### WHAT IS EXPECTED
If a line in the data below contains the word "will", copy it out.

### Saved data entries

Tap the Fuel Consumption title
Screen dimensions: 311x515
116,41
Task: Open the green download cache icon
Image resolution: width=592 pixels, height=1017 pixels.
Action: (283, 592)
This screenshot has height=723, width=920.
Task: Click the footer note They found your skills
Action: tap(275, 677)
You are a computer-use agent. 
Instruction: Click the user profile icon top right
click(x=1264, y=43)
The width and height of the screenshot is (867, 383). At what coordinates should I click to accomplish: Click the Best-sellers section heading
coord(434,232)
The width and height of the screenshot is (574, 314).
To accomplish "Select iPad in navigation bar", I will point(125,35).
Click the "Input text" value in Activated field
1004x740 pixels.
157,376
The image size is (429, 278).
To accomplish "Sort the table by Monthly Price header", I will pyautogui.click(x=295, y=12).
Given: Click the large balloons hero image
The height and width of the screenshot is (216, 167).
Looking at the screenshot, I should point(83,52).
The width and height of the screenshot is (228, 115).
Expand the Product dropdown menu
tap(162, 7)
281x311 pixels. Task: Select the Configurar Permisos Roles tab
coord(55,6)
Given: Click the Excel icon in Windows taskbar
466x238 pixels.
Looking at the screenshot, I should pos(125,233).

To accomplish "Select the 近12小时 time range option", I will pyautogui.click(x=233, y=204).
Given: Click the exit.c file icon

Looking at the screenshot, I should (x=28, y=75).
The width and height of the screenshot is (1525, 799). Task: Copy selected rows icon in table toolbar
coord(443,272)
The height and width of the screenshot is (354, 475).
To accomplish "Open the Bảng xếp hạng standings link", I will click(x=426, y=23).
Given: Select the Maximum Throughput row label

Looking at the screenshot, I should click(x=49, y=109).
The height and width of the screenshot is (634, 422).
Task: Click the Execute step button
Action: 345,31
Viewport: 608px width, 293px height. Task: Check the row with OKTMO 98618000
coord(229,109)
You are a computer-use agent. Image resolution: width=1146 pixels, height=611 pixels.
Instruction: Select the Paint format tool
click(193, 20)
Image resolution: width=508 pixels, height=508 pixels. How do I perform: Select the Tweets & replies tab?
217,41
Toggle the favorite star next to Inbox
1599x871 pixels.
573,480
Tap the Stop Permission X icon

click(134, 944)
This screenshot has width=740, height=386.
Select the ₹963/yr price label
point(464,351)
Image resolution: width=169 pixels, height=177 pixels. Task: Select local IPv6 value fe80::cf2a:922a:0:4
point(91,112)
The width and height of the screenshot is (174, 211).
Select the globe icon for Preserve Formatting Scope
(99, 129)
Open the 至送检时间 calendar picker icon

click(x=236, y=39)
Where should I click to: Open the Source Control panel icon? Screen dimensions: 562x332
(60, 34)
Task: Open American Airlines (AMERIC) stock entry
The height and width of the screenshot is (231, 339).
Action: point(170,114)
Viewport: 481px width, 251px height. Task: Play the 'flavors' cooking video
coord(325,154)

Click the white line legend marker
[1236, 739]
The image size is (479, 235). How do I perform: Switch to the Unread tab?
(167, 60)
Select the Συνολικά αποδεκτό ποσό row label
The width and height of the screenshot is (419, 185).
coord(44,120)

### TASK RESULT
To accomplish "Select iPad in navigation bar", I will point(125,35).
To accomplish "Sort the table by Monthly Price header", I will pyautogui.click(x=295, y=12).
To accomplish "Select the 近12小时 time range option", I will pyautogui.click(x=233, y=204).
To accomplish "Open the Bảng xếp hạng standings link", I will click(x=426, y=23).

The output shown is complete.